After positioning, lower the bed, place the call light within reach, check that personal items are accessible, and make sure the resident is not pressed against the side rail. Keep side rails according to the care plan and facility policy. Side rails are not automatically safe; improper use can increase entrapment or restraint concerns. The nurse aide follows the care plan and reports hazards.
Skin observation is part of every bath, brief change, repositioning, and transfer. Look for redness that does not fade after pressure is relieved, warmth, swelling, pain, blisters, open skin, drainage, odor, or a resident's report that one area burns or feels numb. For residents with darker skin tones, early pressure injury may appear as color change, warmth, firmness, bogginess, pain, or skin that looks different from nearby skin rather than bright redness.
Keep skin clean and dry, but do not scrub fragile skin. Moisture from urine, stool, sweat, wound drainage, or spilled drinks increases risk. Change wet linens promptly, provide perineal care after incontinence, and use barrier products only as directed. Nutrition and hydration also matter. A nurse aide encourages allowed fluids and meals, records intake when assigned, and reports poor intake because skin cannot repair well without enough fluid and nutrients.
Report Immediately
Report any open area, blister, new drainage, bleeding, unusual odor, non-blanching redness, sudden pain, new numbness, swollen limb, resident refusal of turns, or equipment that no longer fits. Also report if the resident repeatedly slides down, cannot maintain alignment, or says a position causes shortness of breath. The aide's early report helps the nurse reassess the care plan before harm increases.

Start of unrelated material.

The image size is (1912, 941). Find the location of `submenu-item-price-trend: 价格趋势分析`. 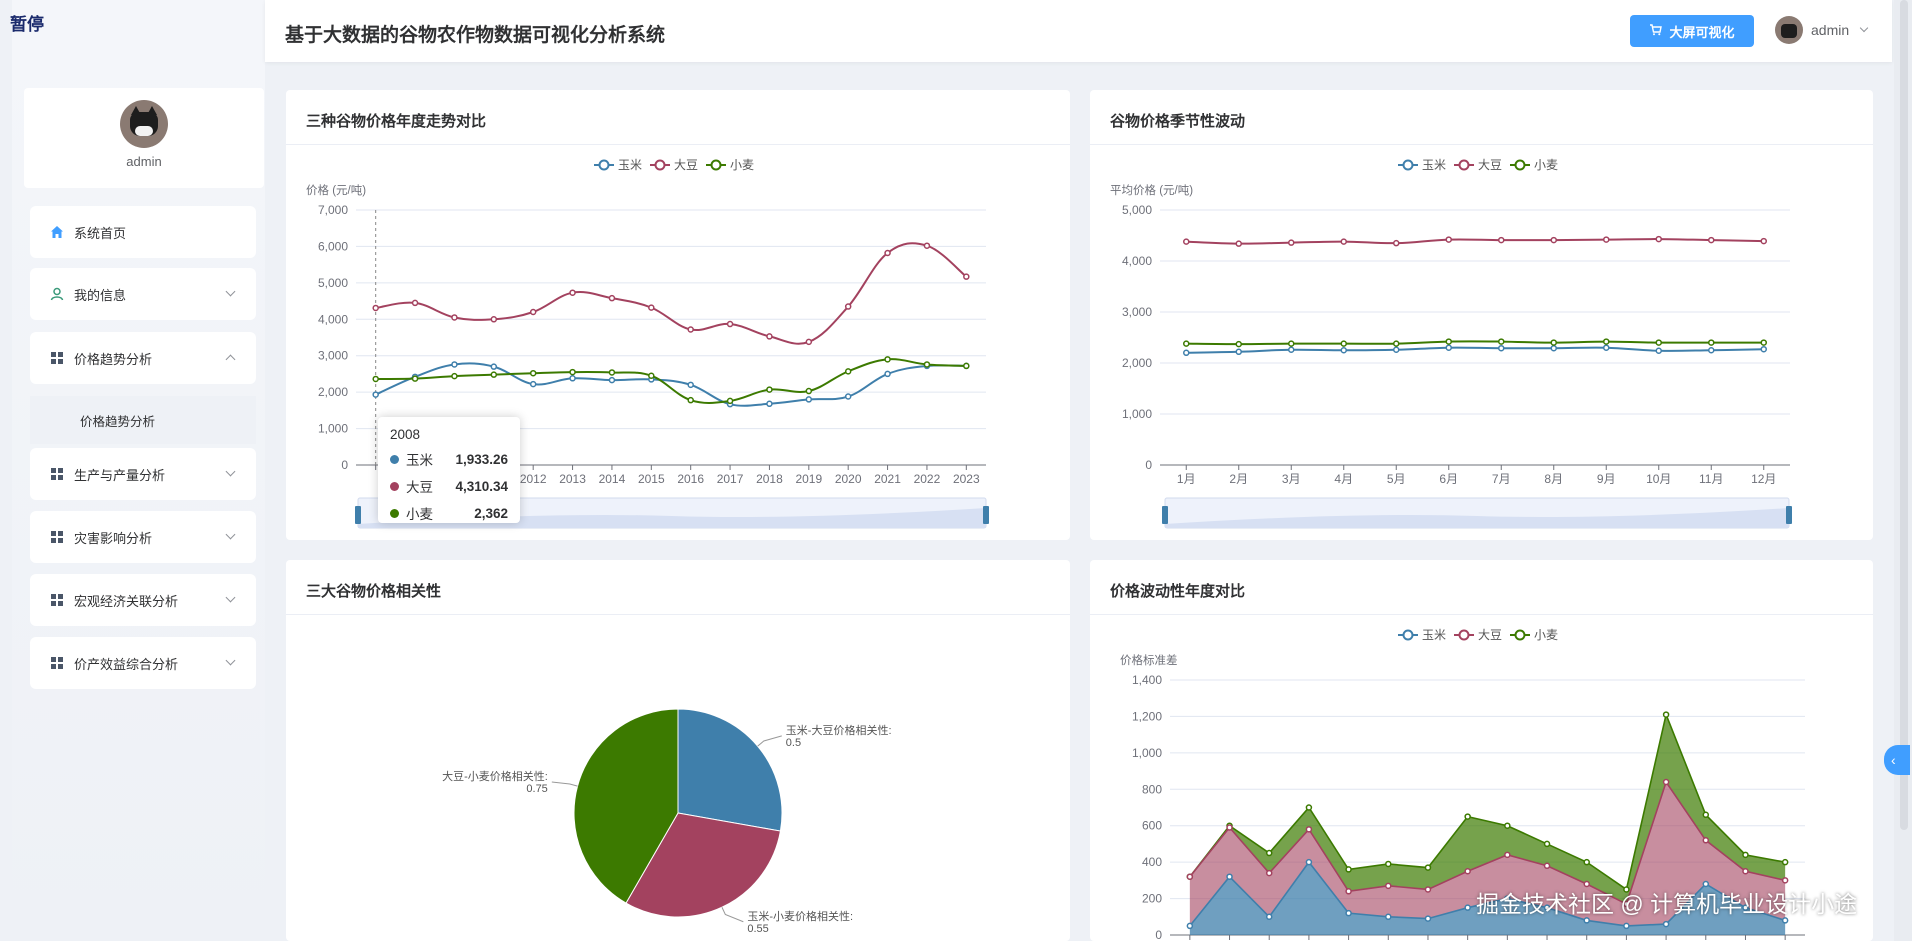

submenu-item-price-trend: 价格趋势分析 is located at coordinates (143, 420).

A resident who needs help turning is found on her back with the head of the bed raised. She has slid toward the foot of the bed, and the skin over her tailbone looks red. What should the nurse aide do first?

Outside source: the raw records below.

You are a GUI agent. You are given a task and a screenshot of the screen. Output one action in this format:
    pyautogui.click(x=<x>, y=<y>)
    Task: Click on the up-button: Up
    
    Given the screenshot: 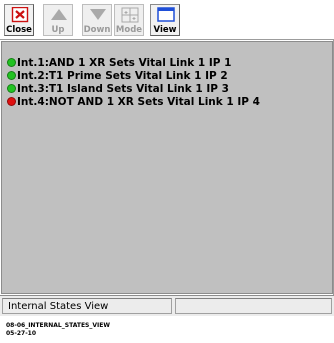 What is the action you would take?
    pyautogui.click(x=58, y=20)
    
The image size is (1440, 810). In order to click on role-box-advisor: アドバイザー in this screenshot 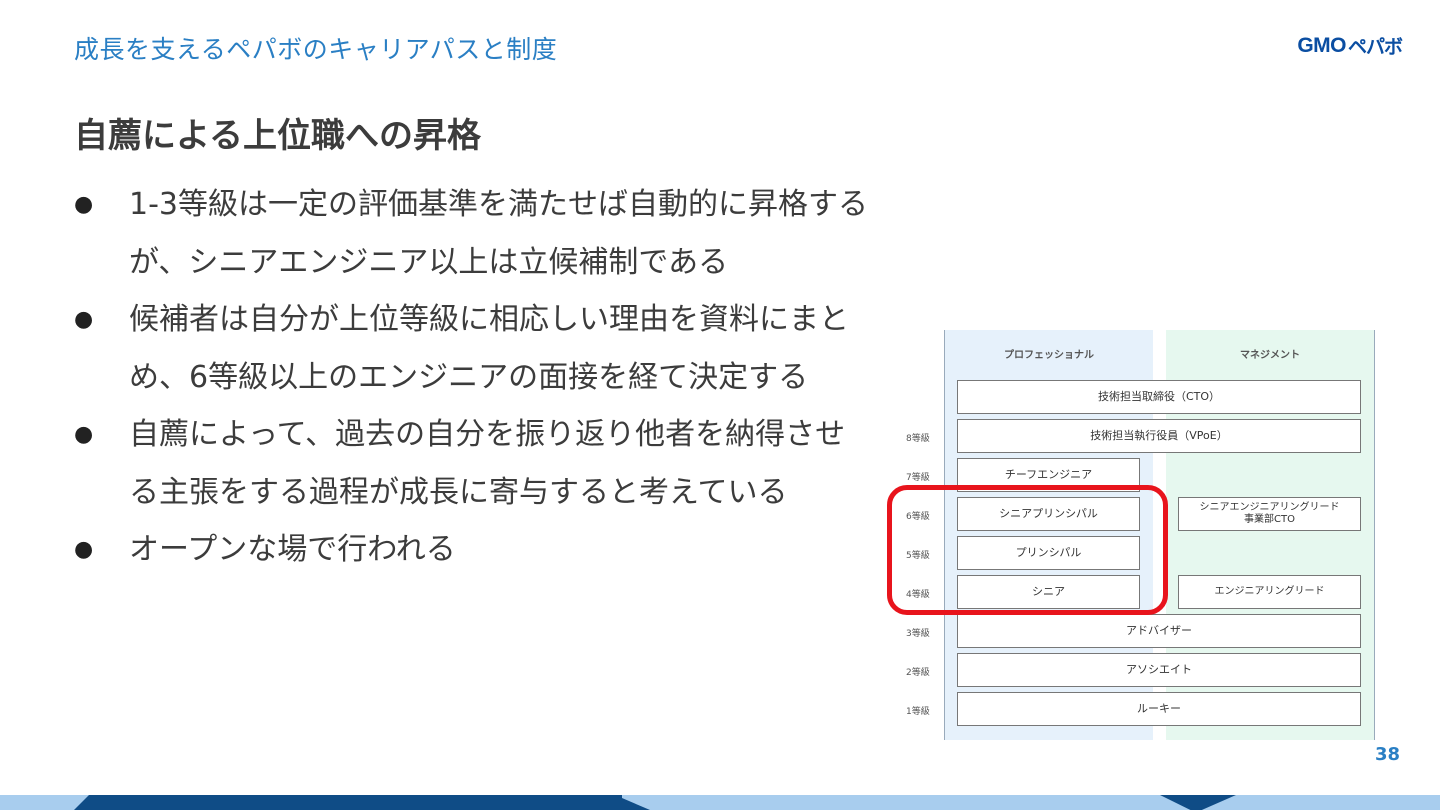, I will do `click(1159, 631)`.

During a brief change, a nurse aide notices that oxygen tubing has left a deep mark behind the resident's ear. The skin is tender but not open. Which action best protects the resident?
A resident with left-sided weakness is placed in side-lying position. His weak arm is hanging forward without support, and his top knee is resting directly on the lower knee. What is the best correction?